GIVEN INFORMATION
····················

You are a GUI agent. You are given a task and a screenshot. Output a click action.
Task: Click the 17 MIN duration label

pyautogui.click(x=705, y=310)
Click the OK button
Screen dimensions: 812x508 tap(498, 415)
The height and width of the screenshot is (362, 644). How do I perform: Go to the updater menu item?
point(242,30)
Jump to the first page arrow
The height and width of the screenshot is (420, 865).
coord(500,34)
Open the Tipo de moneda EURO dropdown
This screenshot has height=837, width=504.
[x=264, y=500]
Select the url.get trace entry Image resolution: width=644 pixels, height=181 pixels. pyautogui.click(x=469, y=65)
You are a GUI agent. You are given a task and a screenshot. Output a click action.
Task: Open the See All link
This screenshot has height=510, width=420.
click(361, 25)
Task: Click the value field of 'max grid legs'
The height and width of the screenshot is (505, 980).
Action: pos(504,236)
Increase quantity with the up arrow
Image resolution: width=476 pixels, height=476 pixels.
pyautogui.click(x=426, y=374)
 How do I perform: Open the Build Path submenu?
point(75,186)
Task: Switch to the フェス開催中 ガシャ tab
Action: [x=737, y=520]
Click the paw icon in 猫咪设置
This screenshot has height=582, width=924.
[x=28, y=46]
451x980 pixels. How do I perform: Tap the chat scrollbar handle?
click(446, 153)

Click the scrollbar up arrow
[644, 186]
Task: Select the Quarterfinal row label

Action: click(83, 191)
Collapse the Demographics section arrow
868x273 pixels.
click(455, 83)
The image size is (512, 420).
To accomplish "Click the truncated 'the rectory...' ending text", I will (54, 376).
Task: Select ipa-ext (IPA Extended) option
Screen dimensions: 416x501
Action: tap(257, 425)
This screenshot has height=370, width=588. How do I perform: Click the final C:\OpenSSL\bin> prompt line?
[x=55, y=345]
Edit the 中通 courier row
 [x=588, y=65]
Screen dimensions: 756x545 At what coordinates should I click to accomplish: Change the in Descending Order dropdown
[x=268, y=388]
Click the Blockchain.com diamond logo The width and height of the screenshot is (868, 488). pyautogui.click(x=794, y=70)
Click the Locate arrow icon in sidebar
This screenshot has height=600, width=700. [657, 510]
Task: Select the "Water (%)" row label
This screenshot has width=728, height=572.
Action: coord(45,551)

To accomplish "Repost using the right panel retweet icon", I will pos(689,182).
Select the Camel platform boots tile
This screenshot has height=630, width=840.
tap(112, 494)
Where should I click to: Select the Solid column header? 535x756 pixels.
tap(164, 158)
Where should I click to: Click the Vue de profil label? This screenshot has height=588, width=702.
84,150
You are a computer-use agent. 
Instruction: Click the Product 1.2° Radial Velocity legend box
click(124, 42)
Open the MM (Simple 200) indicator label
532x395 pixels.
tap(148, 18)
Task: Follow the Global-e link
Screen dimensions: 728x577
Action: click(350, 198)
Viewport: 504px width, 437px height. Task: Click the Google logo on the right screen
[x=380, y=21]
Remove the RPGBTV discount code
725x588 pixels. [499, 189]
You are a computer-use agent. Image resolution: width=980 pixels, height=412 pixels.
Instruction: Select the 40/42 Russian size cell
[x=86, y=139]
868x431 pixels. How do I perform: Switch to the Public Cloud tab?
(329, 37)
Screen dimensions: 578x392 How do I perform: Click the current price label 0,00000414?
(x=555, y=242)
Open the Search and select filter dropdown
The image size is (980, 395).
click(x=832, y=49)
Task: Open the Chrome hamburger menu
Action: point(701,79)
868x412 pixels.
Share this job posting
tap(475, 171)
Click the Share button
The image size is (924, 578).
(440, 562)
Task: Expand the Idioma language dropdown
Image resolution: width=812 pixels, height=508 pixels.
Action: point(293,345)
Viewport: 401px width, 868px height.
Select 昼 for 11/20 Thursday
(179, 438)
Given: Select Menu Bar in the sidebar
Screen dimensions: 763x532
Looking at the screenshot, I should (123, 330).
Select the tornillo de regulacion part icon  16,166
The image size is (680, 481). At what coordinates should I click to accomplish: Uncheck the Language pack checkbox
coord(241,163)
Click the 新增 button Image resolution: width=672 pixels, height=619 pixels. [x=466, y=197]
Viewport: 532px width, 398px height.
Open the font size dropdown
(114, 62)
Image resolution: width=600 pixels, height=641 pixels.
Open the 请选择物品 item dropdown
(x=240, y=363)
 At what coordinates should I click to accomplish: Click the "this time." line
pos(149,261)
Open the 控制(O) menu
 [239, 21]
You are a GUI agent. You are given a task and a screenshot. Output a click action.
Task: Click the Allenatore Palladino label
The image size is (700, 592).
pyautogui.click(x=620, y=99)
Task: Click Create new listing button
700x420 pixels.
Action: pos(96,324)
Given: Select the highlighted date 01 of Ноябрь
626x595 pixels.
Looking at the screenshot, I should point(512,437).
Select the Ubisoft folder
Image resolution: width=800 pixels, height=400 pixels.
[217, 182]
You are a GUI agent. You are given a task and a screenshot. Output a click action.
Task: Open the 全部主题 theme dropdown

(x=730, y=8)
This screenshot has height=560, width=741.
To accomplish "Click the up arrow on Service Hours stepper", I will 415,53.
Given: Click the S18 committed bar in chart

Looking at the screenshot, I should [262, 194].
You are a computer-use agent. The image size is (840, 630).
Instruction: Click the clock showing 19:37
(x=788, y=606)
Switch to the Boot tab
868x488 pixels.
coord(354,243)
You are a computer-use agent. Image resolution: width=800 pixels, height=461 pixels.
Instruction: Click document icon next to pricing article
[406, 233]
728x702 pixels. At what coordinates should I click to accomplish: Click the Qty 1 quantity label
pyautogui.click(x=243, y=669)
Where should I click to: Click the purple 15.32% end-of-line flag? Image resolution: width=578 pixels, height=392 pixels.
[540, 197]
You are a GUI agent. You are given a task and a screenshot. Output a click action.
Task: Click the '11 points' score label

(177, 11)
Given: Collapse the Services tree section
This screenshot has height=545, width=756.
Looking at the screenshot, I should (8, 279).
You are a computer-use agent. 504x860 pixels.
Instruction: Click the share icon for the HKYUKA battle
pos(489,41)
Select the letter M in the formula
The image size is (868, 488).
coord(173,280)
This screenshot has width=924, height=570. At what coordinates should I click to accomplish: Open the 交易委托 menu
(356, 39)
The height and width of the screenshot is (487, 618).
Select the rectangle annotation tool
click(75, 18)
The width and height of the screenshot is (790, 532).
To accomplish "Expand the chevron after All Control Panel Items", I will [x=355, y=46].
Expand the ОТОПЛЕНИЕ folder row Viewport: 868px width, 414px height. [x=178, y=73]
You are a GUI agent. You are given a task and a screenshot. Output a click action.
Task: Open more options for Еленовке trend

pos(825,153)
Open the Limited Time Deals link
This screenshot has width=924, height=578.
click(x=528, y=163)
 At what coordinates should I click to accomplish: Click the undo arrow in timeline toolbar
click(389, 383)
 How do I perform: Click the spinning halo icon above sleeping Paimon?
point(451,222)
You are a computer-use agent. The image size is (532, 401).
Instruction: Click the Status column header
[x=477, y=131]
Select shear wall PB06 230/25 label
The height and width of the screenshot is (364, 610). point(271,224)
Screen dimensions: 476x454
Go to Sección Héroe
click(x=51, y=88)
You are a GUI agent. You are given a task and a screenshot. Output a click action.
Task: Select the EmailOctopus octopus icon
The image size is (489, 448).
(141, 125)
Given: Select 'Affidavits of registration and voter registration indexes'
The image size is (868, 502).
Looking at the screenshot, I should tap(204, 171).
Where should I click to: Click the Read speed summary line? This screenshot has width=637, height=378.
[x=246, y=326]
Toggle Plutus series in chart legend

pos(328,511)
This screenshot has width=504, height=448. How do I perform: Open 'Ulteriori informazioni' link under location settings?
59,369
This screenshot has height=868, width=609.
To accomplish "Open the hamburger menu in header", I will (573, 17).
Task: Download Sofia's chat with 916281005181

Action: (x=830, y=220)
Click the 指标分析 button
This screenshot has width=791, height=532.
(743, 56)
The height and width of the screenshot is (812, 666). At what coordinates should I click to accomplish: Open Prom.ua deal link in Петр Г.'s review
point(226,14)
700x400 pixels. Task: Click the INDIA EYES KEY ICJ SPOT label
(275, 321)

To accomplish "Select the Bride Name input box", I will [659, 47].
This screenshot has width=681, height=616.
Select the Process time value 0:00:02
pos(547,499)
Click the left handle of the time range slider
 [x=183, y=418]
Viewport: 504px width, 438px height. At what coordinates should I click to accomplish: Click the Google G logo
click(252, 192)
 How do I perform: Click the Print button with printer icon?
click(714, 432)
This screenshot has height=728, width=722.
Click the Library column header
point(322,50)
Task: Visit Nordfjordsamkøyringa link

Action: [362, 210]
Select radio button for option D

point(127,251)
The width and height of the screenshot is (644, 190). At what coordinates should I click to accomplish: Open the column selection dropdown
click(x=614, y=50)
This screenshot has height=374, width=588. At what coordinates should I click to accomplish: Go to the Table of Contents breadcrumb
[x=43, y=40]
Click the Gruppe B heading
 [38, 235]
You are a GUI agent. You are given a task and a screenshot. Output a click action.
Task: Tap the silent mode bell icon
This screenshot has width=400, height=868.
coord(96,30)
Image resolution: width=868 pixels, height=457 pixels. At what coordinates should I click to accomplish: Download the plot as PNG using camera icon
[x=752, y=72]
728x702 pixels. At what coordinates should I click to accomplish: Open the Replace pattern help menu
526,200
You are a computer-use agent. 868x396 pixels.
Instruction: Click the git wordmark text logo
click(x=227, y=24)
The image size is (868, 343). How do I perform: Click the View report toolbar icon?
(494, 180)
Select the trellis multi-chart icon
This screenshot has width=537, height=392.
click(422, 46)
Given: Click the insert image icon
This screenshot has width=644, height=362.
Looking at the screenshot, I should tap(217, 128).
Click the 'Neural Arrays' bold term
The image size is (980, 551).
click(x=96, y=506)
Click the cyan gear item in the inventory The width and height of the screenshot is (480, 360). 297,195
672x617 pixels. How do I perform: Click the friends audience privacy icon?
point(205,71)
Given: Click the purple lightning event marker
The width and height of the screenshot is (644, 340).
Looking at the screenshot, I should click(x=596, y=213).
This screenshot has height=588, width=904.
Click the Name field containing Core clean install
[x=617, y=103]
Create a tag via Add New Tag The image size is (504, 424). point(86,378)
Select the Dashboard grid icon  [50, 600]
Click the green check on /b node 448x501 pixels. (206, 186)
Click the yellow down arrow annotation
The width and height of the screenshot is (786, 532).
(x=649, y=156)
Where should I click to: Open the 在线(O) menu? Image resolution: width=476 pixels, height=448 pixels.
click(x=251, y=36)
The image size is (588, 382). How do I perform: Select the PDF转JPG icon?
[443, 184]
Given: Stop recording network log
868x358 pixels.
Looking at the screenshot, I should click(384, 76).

····················

TASK
What lines in the data hold the word "Create"? Return them.

YOUR RESPONSE
Task: Click Create new listing button
Create a tag via Add New Tag The image size is (504, 424). point(86,378)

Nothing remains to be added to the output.